Режиссер Тинский привез нашу героиню, именно таким образом снятую, склеенную и зафалованную, сленг тех лет, — пришло время назвать ее имя, она звалась Леся, — к себе в двухкомнатную квартиру на Тверском бульваре на первом этаже старого дома, где он проживал с матерью, донской казачкой. Леся стала там жить на законных основания, потому что Тинский на третий день знакомства повел ее в ЗАГС, где они расписались: ему страшно понравился тот факт, что Леся оказалась девственницей. Осенью они съездили к родителям Леси в городок на Азовском берегу, где поначалу Лесины старики, как называл их Тинский, хоть они были едва на десять лет его старше, не пришли в восторг от выбора дочери: Тинский уже начал седеть, а их Леся оказалась его четвертой женой. Но дело было не поправить, и чин по чину сыграли свадьбу с притоком родни и соседей, с Лесиными подружками, под шатром во дворе, со столами, ломившимися от балыков и огромных арбузов, с семидесяти градусным самогоном. Тинский гулял по-казачьи, с размахом, дирижировал праздником, к подружкам невесты не лез, поскольку все четыре дня застолья оставался на удивлении трезв. Потом молодые, нагруженные приданым невесты, пуховыми подушками, перинами и рушниками, а также подарками гостей — преимущественно отчего-то китайскими фарфоровыми сервизами с ивами и фанзами — отбыли в столицу.

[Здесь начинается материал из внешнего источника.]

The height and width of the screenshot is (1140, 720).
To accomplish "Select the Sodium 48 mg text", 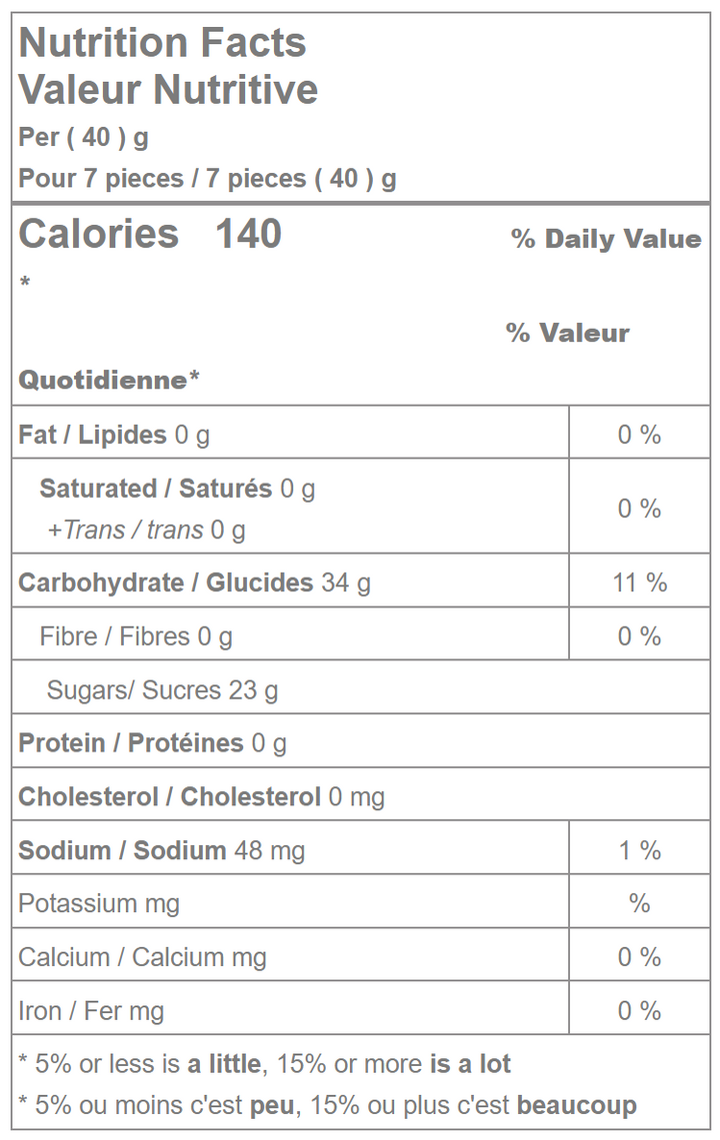I will 161,850.
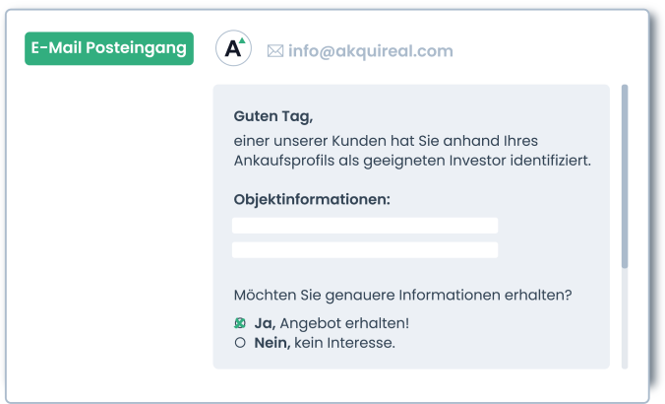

Леся стала жить с мужем, старалась быть хозяйкой, но жить ей приходилось в основном со свекровью, потому что мужа никогда не было дома. Свекровь была женщиной суровой, малоразговорчивой и подозрительной. Несколько раз Леся бывала свидетельницей ужасных сцен, случавшихся между сыном и матерью: они страшно ругали друг друга, дрались, Лесю не замечая, швыряли друг в друга свадебными китайскими кружками со страховидными драконами. Однажды Леся, вернувшись из магазина, обнаружила на кухне странную особу: в ботах на босу ногу, хоть был только март, в линялой юбке, в мужском пиджаке, в низко повязанной косынке. Глаз гостья она не поднимала, чертила пальцем на подоле. Это оказалась невестка свекрови, жена ее старшего сына, сидевшего в лагере за убийство и грабеж, впрочем, она и сама только что откинулась из зоны. И, выходит, приходилась Лесе золовкой: странно, об этой своей родне муж ей никогда не рассказывал.

Они прожили вместе уже года четыре, но Леся к беспокойству ее родителей никак не беременела, что было объяснимо: немолодой Тинский признавал только оральный секс. И — мне Леся это рассказывала сама — после многих попыток ей пришлось буквально изнасиловать супруга, пока тот спал, и заставить его кончить внутрь ее лона. И она забеременела: молодой организм, выросший на здоровой пище на свежем приморском воздухе, оказался цепок. Узнав, что жена беременна, Тинский ее поколотил, полагая, видно, что беременна она не от него, ведь он бывал предусмотрителен. И колотил всякий божий день, надеясь, видно, что у нее будет выкидыш — делать аборт она наотрез отказалась. Тогда-то она и сбежала к сценаристу, а потом уехала рожать на Азов, где спустя пару лет оставила дочку на руках дедушки и бабушки, не пожелавших отпускать от себя любимую внучку. Сама же Леся опять ринулась покорять столицу, что теперь, как вы понимаете, для нее было много легче.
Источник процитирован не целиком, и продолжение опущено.